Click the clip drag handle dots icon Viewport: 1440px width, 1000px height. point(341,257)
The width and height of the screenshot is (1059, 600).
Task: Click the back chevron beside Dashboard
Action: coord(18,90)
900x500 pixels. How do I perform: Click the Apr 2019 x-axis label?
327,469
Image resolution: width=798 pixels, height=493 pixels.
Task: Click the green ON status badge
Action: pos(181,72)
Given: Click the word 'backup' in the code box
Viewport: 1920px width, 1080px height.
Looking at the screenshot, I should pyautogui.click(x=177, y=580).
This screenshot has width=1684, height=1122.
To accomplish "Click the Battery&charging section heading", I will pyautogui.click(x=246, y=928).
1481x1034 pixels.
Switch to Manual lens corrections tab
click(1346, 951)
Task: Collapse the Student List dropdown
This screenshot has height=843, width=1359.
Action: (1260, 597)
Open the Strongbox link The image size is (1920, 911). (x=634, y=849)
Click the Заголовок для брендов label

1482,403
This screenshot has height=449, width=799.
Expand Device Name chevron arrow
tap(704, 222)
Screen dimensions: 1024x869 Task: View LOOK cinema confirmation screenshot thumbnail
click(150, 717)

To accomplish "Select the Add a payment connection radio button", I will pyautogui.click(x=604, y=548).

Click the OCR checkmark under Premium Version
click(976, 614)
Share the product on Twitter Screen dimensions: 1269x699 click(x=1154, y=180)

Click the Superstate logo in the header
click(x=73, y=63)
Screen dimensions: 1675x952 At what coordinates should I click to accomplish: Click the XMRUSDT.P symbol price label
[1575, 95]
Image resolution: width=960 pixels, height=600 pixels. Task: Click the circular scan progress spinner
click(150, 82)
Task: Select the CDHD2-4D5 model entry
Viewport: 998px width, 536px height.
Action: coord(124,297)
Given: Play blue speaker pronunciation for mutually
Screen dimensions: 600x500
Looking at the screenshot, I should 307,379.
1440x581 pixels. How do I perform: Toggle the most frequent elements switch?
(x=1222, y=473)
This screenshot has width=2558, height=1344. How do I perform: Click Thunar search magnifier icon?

DIRECTIVE> Could you put the material from the line with "900x500 pixels. How" up to and including the line with "click(x=73, y=63)" into a Markdown table with the columns Row and Text, numbering each line and skipping blank ones?

ANSWER IN FULL>
| Row | Text |
|---|---|
| 1 | 900x500 pixels. How do I perform: Click the Apr 2019 x-axis label? |
| 2 | 327,469 |
| 3 | Image resolution: width=798 pixels, height=493 pixels. |
| 4 | Task: Click the green ON status badge |
| 5 | Action: pos(181,72) |
| 6 | Given: Click the word 'backup' in the code box |
| 7 | Viewport: 1920px width, 1080px height. |
| 8 | Looking at the screenshot, I should pyautogui.click(x=177, y=580). |
| 9 | This screenshot has width=1684, height=1122. |
| 10 | To accomplish "Click the Battery&charging section heading", I will pyautogui.click(x=246, y=928). |
| 11 | 1481x1034 pixels. |
| 12 | Switch to Manual lens corrections tab |
| 13 | click(1346, 951) |
| 14 | Task: Collapse the Student List dropdown |
| 15 | This screenshot has height=843, width=1359. |
| 16 | Action: (1260, 597) |
| 17 | Open the Strongbox link The image size is (1920, 911). (x=634, y=849) |
| 18 | Click the Заголовок для брендов label |
| 19 | 1482,403 |
| 20 | This screenshot has height=449, width=799. |
| 21 | Expand Device Name chevron arrow |
| 22 | tap(704, 222) |
| 23 | Screen dimensions: 1024x869 Task: View LOOK cinema confirmation screenshot thumbnail |
| 24 | click(150, 717) |
| 25 | To accomplish "Select the Add a payment connection radio button", I will pyautogui.click(x=604, y=548). |
| 26 | Click the OCR checkmark under Premium Version |
| 27 | click(976, 614) |
| 28 | Share the product on Twitter Screen dimensions: 1269x699 click(x=1154, y=180) |
| 29 | Click the Superstate logo in the header |
| 30 | click(x=73, y=63) |